Seems super painful and indirected for a nebulous gain to me, but find your joy however you want I guess
I have written dew (https://github.com/efrecon/dew) for more or less the same purpose. I hardly keep any binary (and dependency) in my installation, they are all inside containers that I can easily dispose of at any time. The default in dew is to run them as your user. At the command prompt, instead of running, for example, kubectl xxx, I run dew kubectl xxx. It's a bit slower but provides an increased level of security.
No, I don't think you're missing anything, other than you'd only mount the directories you want the tool / development environment to have access to. Take for instance the `npm` command [1], it mounts `$PWD` so if you install a compromised package then it can go through the folder you're in, but it can't then go up directories and sniff around your home directory. It would also only have access to the environment variables that have been configured for the container, which in this case would also include AWS credentials.

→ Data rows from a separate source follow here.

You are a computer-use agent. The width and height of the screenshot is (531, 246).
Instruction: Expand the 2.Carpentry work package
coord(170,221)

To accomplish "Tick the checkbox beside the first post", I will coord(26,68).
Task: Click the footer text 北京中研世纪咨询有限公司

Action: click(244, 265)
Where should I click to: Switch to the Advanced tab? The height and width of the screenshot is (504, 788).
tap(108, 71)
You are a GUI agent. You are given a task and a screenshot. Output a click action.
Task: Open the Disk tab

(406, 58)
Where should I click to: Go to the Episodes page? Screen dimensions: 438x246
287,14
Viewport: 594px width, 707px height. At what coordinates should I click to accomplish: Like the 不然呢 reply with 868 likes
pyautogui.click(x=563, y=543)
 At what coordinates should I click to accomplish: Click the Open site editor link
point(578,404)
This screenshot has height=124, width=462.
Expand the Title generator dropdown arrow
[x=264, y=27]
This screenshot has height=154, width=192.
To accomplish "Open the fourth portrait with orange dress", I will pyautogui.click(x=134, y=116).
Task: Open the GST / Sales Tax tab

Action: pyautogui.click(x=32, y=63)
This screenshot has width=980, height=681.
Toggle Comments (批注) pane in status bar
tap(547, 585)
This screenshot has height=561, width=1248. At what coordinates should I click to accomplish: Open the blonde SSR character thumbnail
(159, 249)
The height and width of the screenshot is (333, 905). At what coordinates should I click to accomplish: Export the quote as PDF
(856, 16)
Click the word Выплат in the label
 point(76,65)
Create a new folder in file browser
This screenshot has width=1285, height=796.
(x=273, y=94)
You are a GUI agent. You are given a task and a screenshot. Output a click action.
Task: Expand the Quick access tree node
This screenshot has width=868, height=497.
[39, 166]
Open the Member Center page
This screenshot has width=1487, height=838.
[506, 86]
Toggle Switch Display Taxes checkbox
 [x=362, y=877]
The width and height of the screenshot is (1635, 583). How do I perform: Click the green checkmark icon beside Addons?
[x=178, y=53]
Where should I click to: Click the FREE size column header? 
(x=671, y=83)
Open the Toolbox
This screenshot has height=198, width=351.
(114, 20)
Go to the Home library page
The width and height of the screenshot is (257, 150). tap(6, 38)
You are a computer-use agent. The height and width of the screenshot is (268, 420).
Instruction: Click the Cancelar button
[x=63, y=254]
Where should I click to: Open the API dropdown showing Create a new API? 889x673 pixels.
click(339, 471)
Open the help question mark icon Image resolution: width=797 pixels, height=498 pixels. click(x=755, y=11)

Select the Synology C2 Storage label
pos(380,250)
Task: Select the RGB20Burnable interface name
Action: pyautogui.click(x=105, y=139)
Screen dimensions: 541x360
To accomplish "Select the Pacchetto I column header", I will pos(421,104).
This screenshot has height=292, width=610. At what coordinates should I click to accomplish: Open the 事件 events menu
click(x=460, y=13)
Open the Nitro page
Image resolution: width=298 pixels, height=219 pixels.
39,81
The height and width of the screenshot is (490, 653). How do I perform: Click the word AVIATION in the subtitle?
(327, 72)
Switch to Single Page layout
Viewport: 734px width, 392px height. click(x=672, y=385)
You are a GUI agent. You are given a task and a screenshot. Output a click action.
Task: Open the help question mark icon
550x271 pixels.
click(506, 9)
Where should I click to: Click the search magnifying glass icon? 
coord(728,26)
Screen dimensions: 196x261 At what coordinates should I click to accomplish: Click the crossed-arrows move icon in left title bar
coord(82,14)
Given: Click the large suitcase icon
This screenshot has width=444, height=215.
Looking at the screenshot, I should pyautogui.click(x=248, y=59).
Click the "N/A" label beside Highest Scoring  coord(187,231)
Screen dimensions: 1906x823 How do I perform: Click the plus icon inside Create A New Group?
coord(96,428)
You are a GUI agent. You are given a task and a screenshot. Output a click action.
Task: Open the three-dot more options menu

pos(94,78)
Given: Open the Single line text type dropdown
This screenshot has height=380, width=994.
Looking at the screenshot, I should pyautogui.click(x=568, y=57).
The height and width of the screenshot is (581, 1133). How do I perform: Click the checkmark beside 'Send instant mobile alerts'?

1 - https://github.com/yapret/toolship/blob/main/src/node/functi...
Firejail can also be a useful option, though no good if you're on Mac https://firejail.wordpress.com/
Uses the same Linux primitives as docker etc, but can be a bit more ergonomic for this use case
I'm running silverblue but running my containers through distrobox. Both toolbox and distrobox are running on podman under the hood, so it's the same technology as far as I understand. However, distrobox has some interesting features relevant to this idea of development isolation. One is that it has an assemble feature[1] built-in. Where you can feed it a recipe file and it will build or rebuild containers accordingly. The other is that it allows setting a custom home directory for the container, among other host/container isolating options[2].
Perfomance wise my containers take a couple MiB of rams and no perceptible CPU usage when not in use. At least as far as I can tell.